Code obfuscation

Summary

Attackers are using various techniques to obfuscate the page code in order to prevent analysis, typically through encoding and dynamically generating page code.

Page code is often obfuscated using encryption libraries or simple XOR encryption. The code must include the decryption keys so that it can load in the browser. But without analysing or running the code, the web payloads look completely random from a network level — making it extremely tough to detect in that way as there are no static signatures.
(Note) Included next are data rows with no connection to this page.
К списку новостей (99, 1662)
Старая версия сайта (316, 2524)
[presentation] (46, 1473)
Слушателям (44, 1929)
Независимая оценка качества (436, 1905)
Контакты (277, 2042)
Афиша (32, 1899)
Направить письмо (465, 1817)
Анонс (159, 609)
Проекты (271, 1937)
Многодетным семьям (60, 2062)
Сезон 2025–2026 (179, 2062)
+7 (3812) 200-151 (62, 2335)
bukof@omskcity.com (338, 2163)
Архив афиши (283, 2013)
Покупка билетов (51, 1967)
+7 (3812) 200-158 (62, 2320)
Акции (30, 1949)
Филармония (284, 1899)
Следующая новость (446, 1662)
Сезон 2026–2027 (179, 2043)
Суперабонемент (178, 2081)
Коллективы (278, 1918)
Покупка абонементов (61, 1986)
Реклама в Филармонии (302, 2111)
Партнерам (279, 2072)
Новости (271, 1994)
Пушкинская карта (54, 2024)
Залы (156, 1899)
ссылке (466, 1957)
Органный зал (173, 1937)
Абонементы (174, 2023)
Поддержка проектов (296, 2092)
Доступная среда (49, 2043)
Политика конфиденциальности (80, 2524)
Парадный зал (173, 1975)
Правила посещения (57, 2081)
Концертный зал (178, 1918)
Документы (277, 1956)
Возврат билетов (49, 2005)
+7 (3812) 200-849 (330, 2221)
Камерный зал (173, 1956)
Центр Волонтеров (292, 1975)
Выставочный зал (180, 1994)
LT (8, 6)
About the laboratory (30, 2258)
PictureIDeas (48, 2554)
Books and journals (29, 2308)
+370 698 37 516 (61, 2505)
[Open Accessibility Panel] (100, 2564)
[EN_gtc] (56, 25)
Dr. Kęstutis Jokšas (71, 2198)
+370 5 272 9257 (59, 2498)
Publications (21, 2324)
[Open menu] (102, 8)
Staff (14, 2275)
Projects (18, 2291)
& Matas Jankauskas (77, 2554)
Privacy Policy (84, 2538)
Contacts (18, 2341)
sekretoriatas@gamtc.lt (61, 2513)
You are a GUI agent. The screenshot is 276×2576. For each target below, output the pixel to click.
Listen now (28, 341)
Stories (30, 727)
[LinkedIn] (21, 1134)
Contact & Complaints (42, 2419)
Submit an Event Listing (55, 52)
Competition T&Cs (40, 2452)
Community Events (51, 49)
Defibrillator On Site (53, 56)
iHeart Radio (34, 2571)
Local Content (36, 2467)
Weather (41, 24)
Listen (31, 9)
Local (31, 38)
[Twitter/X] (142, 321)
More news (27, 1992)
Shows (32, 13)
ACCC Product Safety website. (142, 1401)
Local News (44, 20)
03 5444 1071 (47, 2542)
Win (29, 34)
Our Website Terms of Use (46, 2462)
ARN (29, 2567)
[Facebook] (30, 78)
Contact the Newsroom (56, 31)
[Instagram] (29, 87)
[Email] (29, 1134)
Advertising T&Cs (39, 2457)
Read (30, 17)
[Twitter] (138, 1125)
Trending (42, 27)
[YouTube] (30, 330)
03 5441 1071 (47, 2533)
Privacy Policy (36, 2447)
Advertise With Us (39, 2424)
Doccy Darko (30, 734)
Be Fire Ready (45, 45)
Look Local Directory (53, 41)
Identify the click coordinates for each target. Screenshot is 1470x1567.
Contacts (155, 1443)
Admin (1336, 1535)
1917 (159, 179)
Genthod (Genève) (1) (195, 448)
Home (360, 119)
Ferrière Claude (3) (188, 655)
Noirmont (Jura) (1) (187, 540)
By obfuscating the page code, there are fewer elements that can be analysed using signature-based checks searching for indicators of malicious content.

Examples

• Example 1: Tycoon 2FA AitM kit — Tycoon uses invisible unicode characters and JavaScript Proxy objects to complicate static analysis and defer script execution until runtime. The phishing page’s script contained what looked like blank space but was actually a binary-encoded payload; a short bootstrap code used a JavaScript Proxy to detect when the hidden property was accessed and then reconstruct the real code at runtime.
• Example 2: Invisible unicode characters — Attackers are using unicode characters, specifically Hangul half-width (U+FFA0) and Hangul full-width (U+3164), to make JS payloads invisible.
• Example 3: Phishing HTML segmentation and encoding — Microsoft identified cases where the phishing HTML was split into segments and encoded with layers of obfuscation, using unusual ciphers like Morse code.
• Example 4: Blov HTML Crypter — Attackers are using tools like Blov HTML Crypter to perform CSS and HTML minification, JavaScript obfuscation, and AES encryption to hide malicious code.
• Example 5: WOFF obfuscation — Using a custom WOFF font as a substitution cipher for page text. This font-based obfuscation broke simple keyword matching, since the real text was never present in the HTML source – only the browser’s rendering after applying the font showed the actual message.